**Given exercise**
Output the records below as a JSON list of strings, one string per line, from the line containing "You are a GUI" through the end of the records, including both ends. Leave out blank lines and any pictures.

╭─ Data listing

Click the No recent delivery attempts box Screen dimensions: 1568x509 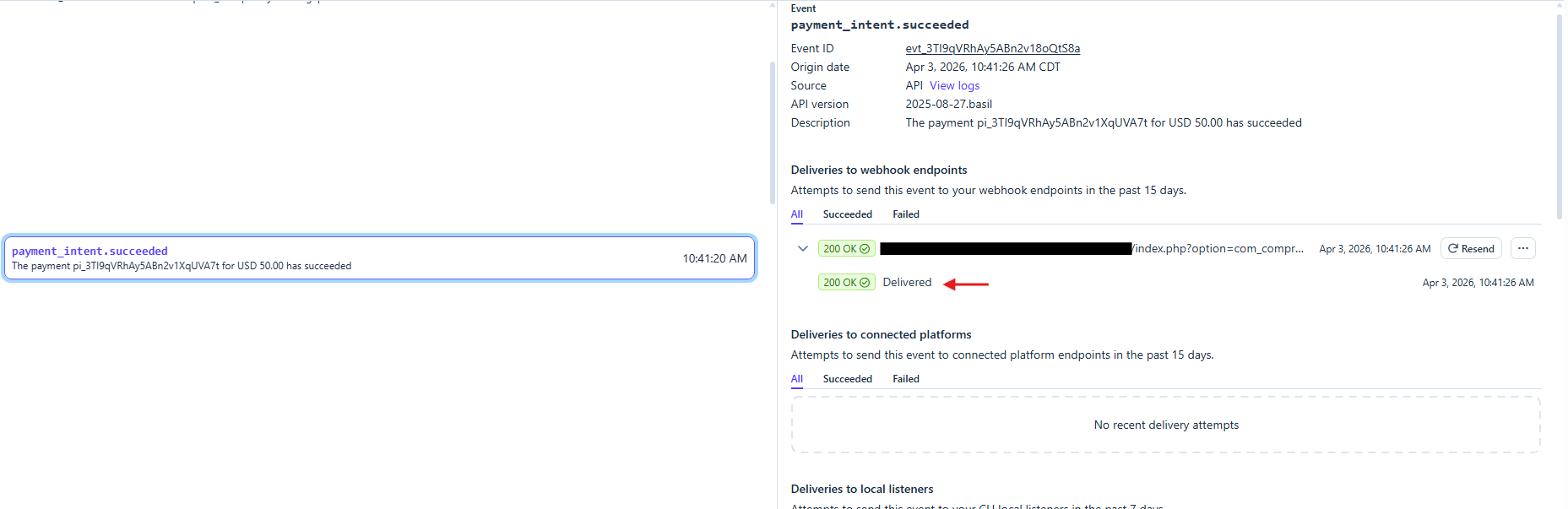1165,425
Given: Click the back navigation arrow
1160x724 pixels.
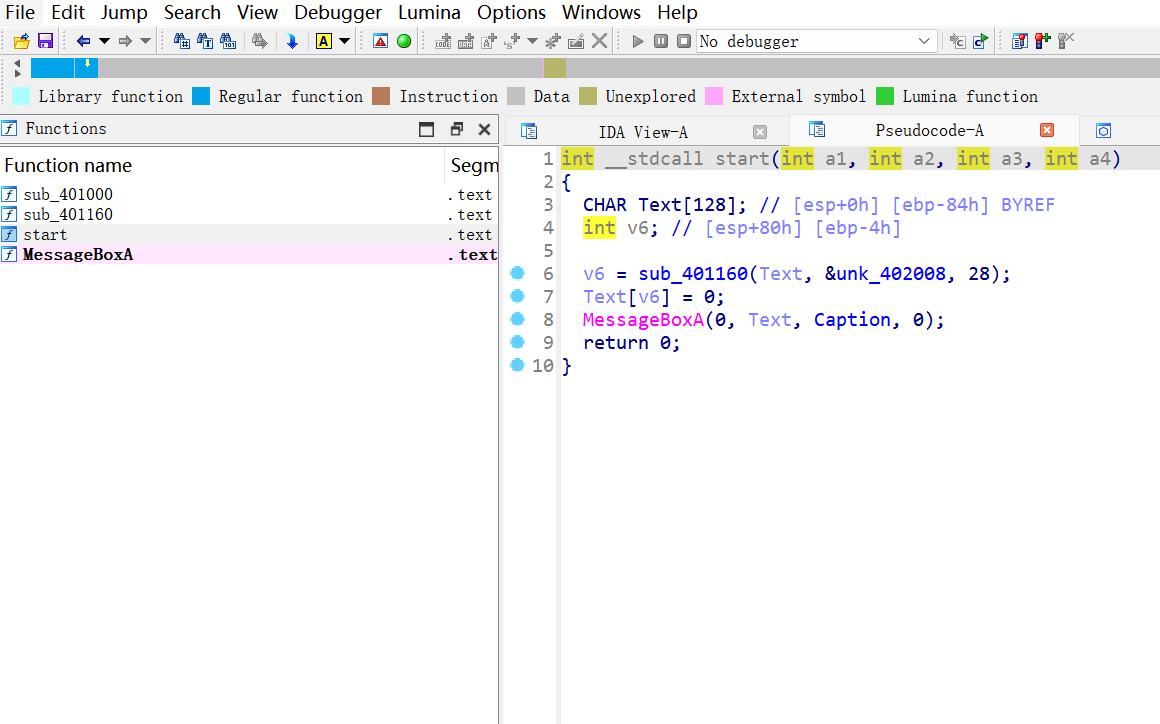Looking at the screenshot, I should pyautogui.click(x=83, y=41).
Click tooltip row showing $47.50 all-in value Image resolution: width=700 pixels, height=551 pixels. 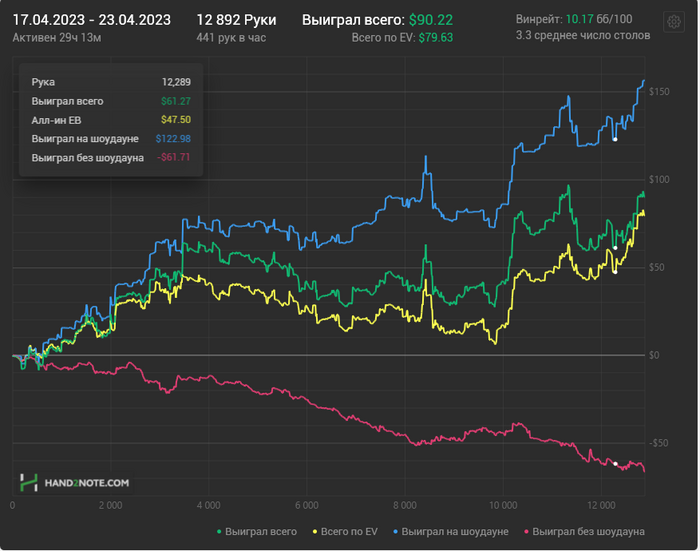(111, 120)
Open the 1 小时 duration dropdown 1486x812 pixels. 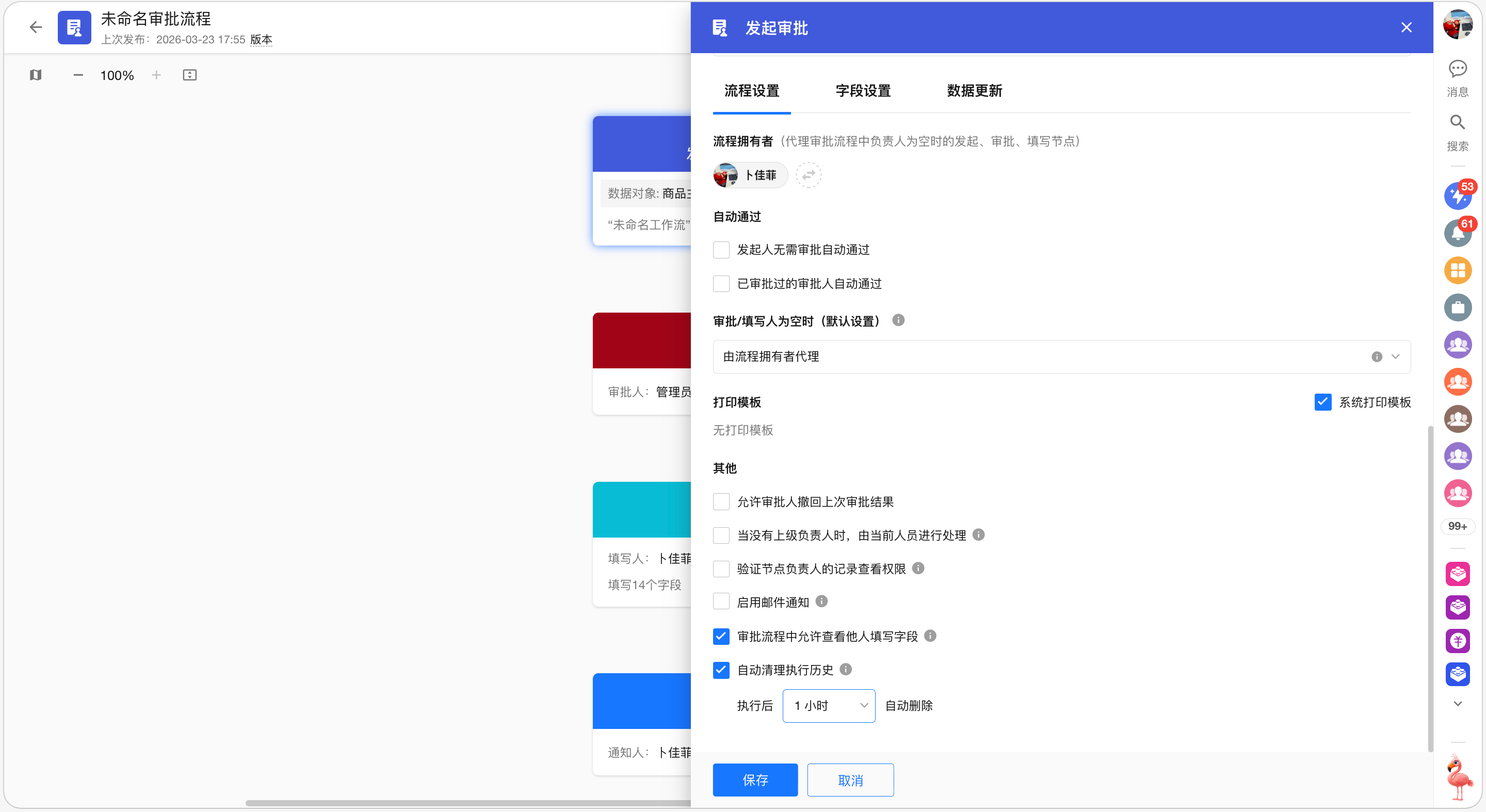coord(828,705)
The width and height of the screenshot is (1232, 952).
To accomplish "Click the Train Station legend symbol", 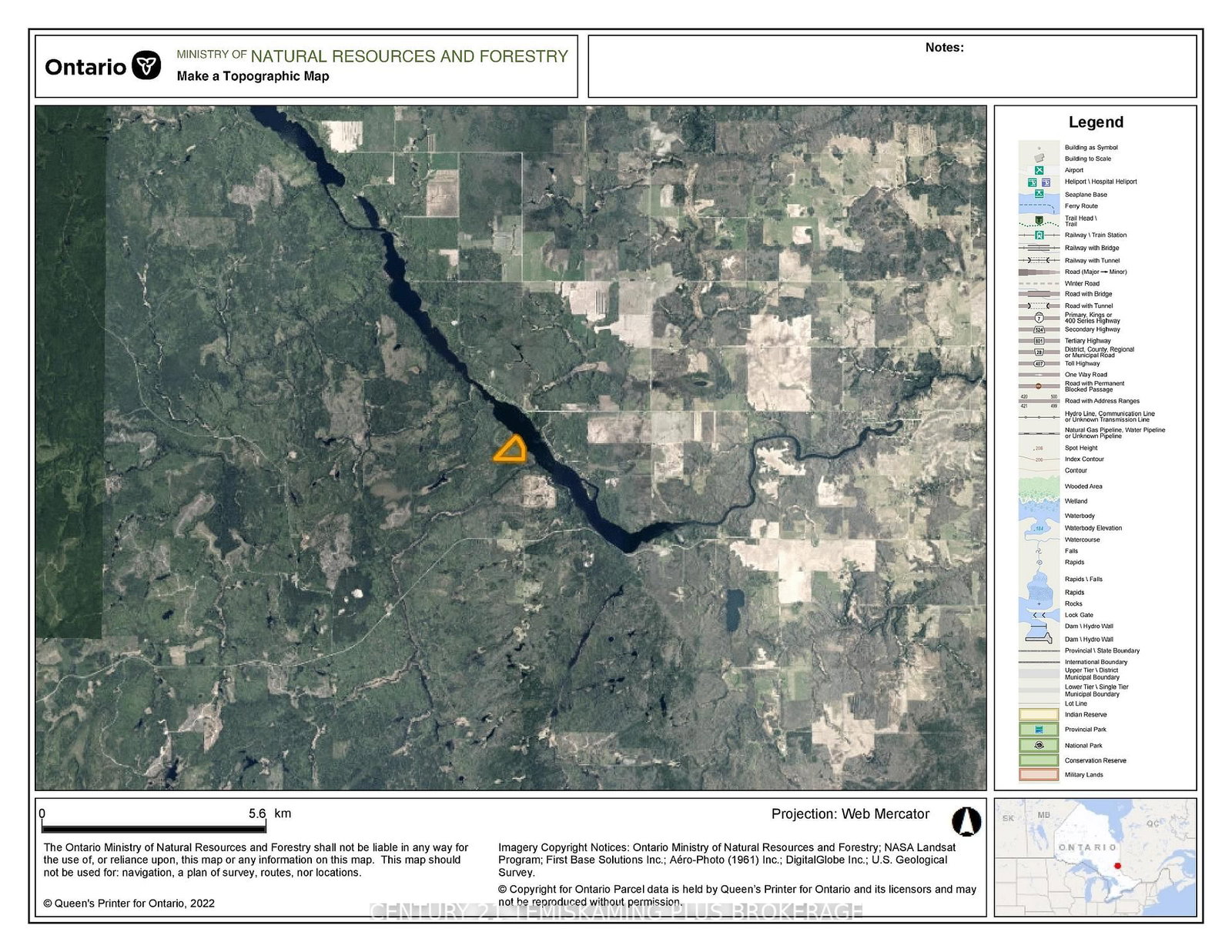I will [x=1039, y=235].
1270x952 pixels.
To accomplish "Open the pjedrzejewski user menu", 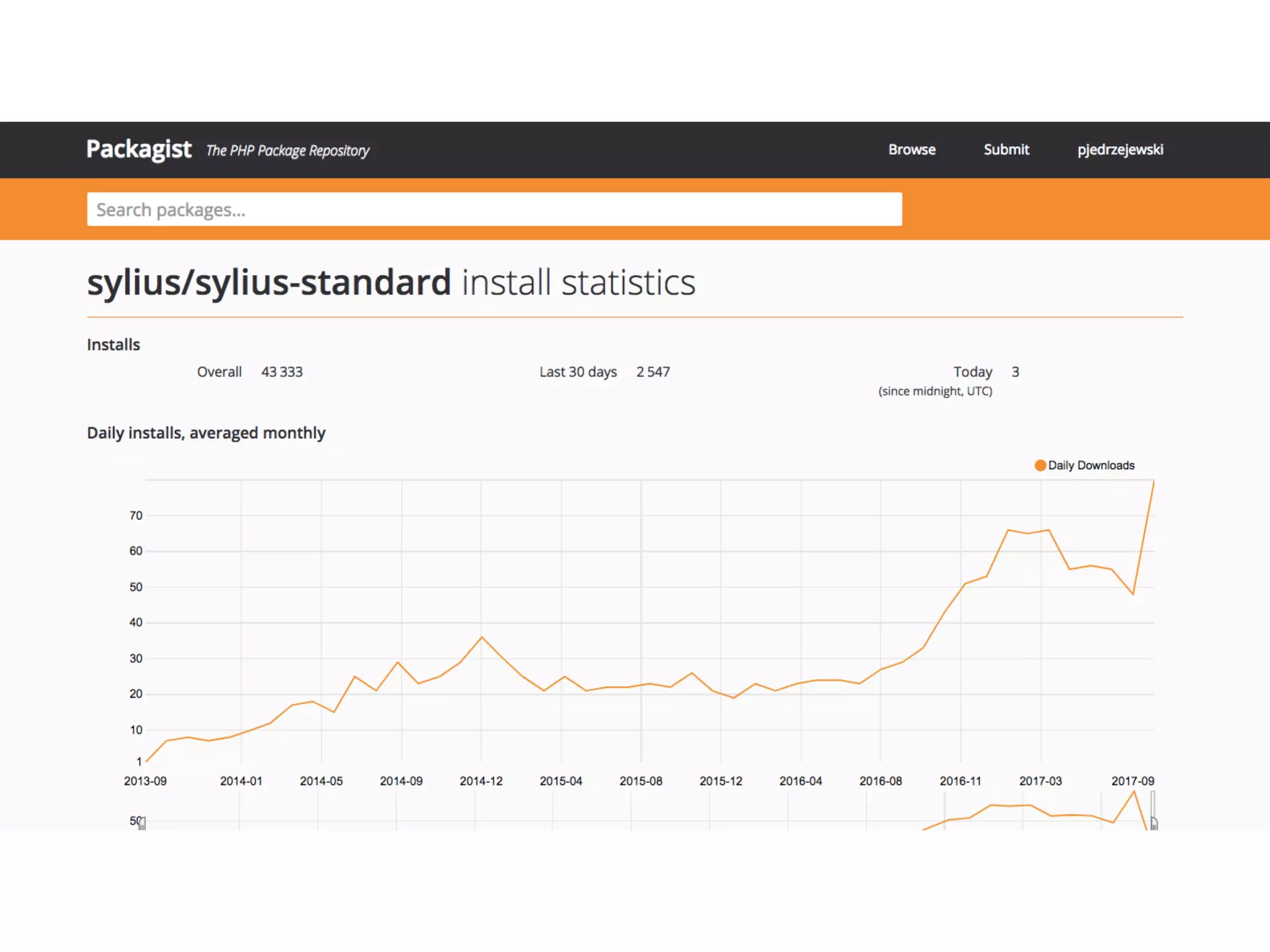I will coord(1120,149).
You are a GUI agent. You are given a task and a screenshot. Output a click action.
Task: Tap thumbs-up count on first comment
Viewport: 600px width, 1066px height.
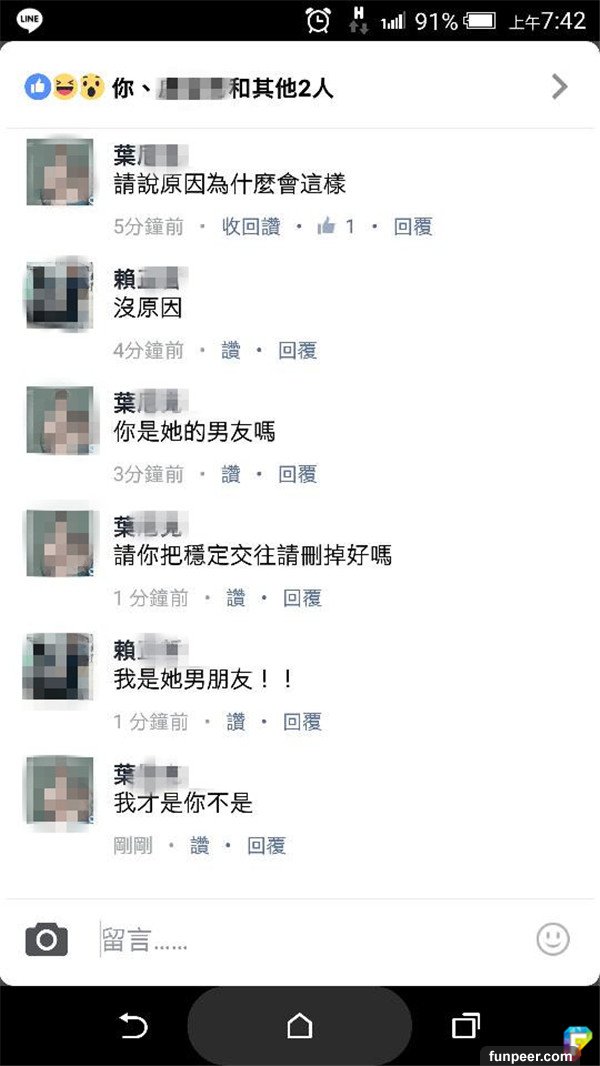[x=336, y=227]
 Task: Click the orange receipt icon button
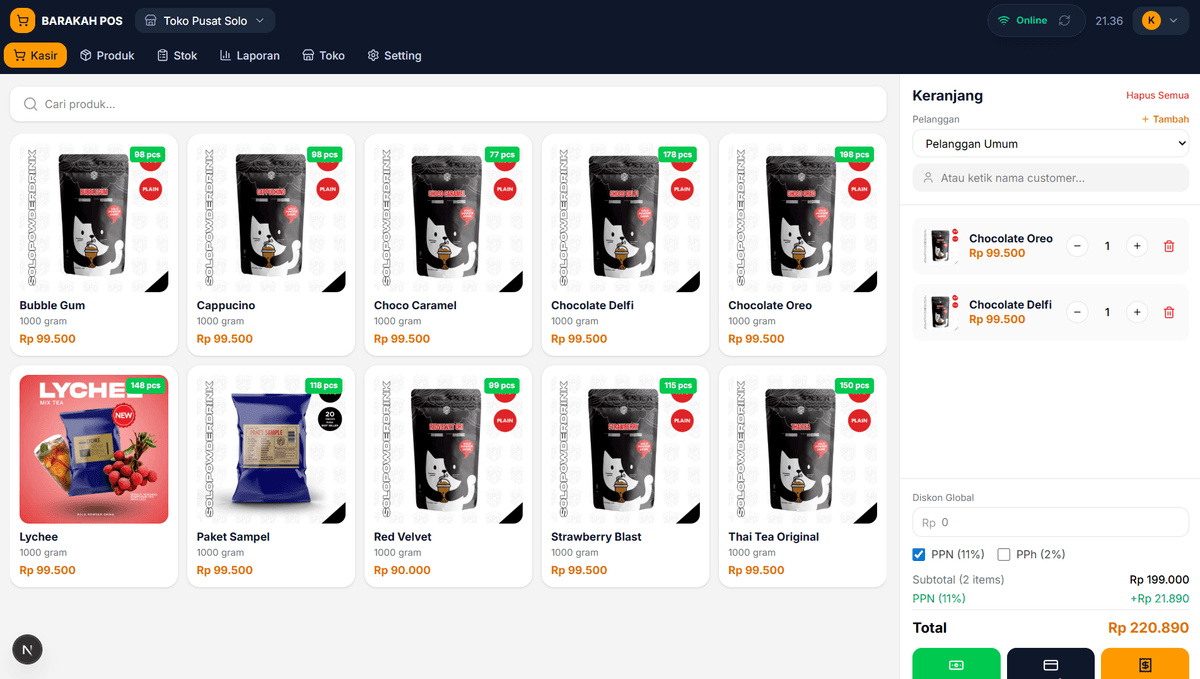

╰─

**Full answer**
[
  "You are a GUI agent. You are given a task and a screenshot. Output a click action.",
  "Task: Tap thumbs-up count on first comment",
  "Viewport: 600px width, 1066px height.",
  "[x=336, y=227]",
  " Task: Click the orange receipt icon button"
]